-- EXERCISE REQUIREMENTS --
A faithful, word-for-word copy of the data below is required, without pictures.

-- WORKING DATA --
______________________________

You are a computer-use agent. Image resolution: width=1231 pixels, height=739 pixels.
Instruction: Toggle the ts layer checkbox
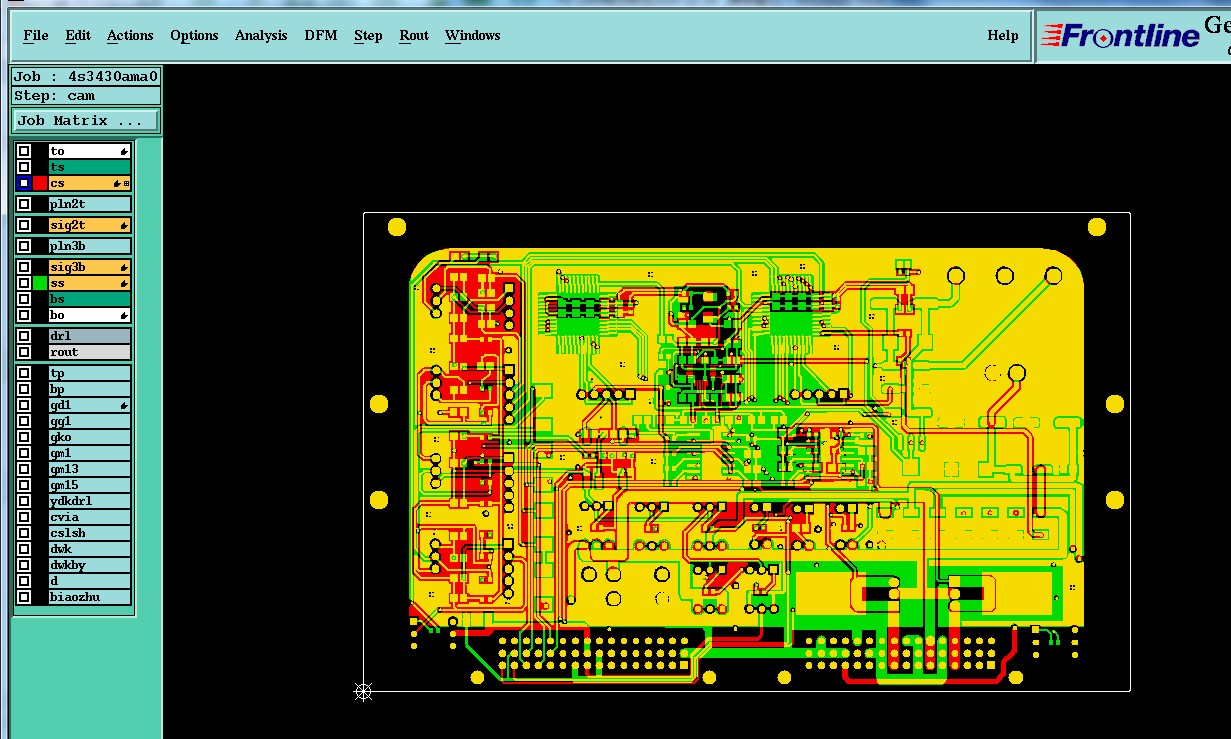(24, 167)
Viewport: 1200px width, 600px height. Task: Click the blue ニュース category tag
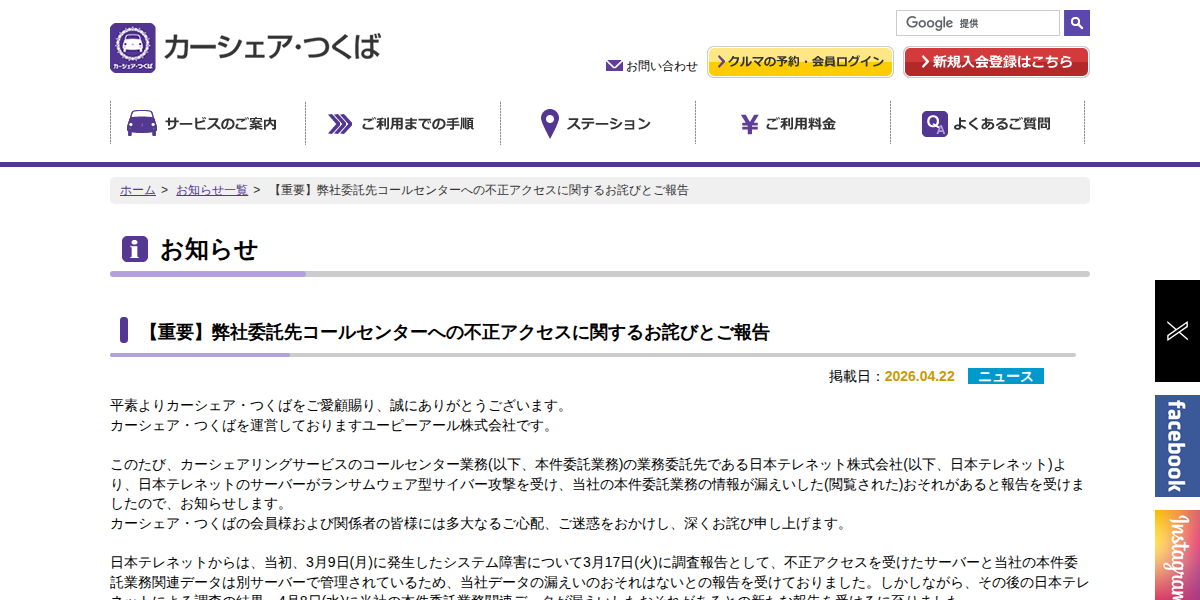pyautogui.click(x=1006, y=376)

______________________________

-- REPLY TO THE EXERCISE --
You are a computer-use agent. Image resolution: width=1231 pixels, height=739 pixels.
Instruction: Toggle the ts layer checkbox
(24, 167)
Viewport: 1200px width, 600px height. Task: Click the blue ニュース category tag
pyautogui.click(x=1006, y=376)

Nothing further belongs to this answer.